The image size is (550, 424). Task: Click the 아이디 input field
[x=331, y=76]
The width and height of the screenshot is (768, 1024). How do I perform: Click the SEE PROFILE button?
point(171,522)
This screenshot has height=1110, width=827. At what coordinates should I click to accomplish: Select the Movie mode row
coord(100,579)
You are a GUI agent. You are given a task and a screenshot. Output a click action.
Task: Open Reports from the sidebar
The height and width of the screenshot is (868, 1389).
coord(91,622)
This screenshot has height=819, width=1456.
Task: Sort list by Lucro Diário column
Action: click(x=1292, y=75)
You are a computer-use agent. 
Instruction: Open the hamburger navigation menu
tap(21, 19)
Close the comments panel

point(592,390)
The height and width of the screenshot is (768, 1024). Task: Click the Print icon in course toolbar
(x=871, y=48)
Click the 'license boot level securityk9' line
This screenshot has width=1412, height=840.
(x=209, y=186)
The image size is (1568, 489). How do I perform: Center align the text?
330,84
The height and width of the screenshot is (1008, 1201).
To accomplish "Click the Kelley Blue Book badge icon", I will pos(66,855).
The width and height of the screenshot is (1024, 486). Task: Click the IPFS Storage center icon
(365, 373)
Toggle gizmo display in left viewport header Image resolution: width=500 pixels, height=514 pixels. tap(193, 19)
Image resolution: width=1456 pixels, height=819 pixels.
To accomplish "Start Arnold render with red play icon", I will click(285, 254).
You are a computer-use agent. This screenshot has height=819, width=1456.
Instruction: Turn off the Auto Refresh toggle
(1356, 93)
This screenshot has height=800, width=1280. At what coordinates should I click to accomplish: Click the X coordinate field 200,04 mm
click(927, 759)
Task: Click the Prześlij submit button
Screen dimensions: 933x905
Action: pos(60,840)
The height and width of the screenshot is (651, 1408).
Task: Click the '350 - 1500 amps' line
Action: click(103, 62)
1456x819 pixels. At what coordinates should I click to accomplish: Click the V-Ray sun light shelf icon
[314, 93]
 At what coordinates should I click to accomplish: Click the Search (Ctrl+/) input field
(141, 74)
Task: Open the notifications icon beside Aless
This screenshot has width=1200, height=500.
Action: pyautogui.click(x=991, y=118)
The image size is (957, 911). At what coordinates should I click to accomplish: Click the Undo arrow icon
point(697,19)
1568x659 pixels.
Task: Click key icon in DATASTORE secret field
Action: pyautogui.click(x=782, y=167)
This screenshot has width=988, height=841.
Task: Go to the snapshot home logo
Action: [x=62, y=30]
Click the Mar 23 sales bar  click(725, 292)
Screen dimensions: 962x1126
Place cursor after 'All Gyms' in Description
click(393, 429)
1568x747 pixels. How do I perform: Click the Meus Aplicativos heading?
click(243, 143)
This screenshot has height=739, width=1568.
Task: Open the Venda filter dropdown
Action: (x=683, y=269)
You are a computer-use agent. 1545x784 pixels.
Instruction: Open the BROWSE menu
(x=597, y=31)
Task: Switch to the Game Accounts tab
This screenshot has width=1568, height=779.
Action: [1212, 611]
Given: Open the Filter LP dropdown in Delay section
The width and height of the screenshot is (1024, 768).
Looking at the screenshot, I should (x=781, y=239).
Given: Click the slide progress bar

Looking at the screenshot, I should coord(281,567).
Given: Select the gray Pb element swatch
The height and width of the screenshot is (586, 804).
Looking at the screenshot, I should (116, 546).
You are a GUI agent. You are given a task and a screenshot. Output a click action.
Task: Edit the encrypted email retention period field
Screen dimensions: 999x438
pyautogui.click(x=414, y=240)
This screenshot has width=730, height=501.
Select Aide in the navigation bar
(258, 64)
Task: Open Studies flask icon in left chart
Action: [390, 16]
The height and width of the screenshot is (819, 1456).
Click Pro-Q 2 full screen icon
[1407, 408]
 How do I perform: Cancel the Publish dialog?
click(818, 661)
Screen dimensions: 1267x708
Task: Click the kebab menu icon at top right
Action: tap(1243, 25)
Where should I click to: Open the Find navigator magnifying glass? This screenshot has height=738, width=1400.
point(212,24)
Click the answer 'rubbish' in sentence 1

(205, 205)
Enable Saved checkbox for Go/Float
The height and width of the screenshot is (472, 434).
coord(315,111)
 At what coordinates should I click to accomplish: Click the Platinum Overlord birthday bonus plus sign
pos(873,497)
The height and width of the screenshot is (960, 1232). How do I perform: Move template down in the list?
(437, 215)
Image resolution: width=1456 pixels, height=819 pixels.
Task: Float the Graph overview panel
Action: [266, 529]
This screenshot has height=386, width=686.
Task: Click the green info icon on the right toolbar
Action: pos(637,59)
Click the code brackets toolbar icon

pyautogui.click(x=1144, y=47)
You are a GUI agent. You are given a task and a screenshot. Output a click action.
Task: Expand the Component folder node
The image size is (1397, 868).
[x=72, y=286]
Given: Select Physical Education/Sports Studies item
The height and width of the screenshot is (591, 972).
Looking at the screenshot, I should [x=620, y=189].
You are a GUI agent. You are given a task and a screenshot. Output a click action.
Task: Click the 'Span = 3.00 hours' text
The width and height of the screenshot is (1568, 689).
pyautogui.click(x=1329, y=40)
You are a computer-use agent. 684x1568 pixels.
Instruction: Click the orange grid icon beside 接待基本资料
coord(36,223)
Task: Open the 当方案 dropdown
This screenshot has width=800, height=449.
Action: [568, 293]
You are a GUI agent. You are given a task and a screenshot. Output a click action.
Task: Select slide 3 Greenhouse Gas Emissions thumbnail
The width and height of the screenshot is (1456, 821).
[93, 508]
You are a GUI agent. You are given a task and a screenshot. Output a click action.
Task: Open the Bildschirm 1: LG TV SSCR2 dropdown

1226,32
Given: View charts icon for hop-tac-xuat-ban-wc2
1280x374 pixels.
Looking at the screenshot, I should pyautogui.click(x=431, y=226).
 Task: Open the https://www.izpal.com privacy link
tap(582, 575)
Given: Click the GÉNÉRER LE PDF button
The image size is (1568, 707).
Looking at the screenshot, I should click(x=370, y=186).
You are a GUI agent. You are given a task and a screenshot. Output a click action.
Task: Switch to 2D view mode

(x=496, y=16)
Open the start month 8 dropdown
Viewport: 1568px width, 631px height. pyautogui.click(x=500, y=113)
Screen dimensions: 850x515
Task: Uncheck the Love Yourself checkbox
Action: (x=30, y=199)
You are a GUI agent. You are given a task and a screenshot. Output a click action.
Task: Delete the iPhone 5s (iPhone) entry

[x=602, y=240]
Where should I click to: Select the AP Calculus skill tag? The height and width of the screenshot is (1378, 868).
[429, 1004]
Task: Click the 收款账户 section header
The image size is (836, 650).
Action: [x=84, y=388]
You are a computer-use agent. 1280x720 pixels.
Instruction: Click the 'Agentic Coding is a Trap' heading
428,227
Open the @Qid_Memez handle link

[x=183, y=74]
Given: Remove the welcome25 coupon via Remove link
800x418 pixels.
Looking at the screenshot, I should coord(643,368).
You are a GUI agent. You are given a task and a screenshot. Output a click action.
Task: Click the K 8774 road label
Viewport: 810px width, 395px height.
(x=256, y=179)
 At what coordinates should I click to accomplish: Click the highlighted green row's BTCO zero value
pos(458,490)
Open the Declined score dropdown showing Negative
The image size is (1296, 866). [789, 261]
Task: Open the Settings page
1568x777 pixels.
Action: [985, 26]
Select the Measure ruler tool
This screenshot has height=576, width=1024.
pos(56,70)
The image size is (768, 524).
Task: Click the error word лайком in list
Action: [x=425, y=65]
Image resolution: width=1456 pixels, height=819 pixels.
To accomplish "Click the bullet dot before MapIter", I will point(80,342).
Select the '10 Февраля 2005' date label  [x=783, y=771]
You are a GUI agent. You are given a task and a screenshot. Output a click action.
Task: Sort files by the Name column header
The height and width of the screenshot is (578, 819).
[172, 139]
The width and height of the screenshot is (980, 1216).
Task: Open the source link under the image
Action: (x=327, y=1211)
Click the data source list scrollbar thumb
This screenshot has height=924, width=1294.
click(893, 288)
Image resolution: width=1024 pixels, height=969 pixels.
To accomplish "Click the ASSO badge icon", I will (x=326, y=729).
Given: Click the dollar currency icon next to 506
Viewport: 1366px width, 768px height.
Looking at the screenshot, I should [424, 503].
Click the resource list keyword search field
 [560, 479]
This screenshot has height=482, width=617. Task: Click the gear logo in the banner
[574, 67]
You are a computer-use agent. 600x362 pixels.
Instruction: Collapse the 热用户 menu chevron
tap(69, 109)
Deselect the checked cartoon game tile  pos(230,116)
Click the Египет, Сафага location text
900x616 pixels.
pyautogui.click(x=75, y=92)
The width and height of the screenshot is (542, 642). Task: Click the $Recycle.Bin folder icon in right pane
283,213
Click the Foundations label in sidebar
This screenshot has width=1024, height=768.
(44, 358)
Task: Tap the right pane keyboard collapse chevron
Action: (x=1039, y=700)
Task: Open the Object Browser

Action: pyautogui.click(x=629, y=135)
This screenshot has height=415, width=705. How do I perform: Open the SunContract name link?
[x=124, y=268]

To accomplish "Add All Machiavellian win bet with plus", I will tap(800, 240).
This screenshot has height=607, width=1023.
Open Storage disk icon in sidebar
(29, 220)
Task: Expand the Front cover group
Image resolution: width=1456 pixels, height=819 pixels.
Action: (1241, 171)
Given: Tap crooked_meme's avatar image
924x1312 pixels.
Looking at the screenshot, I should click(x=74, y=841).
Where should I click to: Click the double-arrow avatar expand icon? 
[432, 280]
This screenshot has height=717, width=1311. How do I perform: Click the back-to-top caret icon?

|---|

▸ Exercise brief:
Arrange everything from the line containing "Click the resource list keyword search field" down to the line containing "Action: pyautogui.click(x=629, y=135)" as a numbered list, leaving out any blank lines.

▸ The output:
1. Click the resource list keyword search field
2.  [560, 479]
3. This screenshot has height=482, width=617. Task: Click the gear logo in the banner
4. [574, 67]
5. You are a computer-use agent. 600x362 pixels.
6. Instruction: Collapse the 热用户 menu chevron
7. tap(69, 109)
8. Deselect the checked cartoon game tile  pos(230,116)
9. Click the Египет, Сафага location text
10. 900x616 pixels.
11. pyautogui.click(x=75, y=92)
12. The width and height of the screenshot is (542, 642). Task: Click the $Recycle.Bin folder icon in right pane
13. 283,213
14. Click the Foundations label in sidebar
15. This screenshot has width=1024, height=768.
16. (44, 358)
17. Task: Tap the right pane keyboard collapse chevron
18. Action: (x=1039, y=700)
19. Task: Open the Object Browser
20. Action: pyautogui.click(x=629, y=135)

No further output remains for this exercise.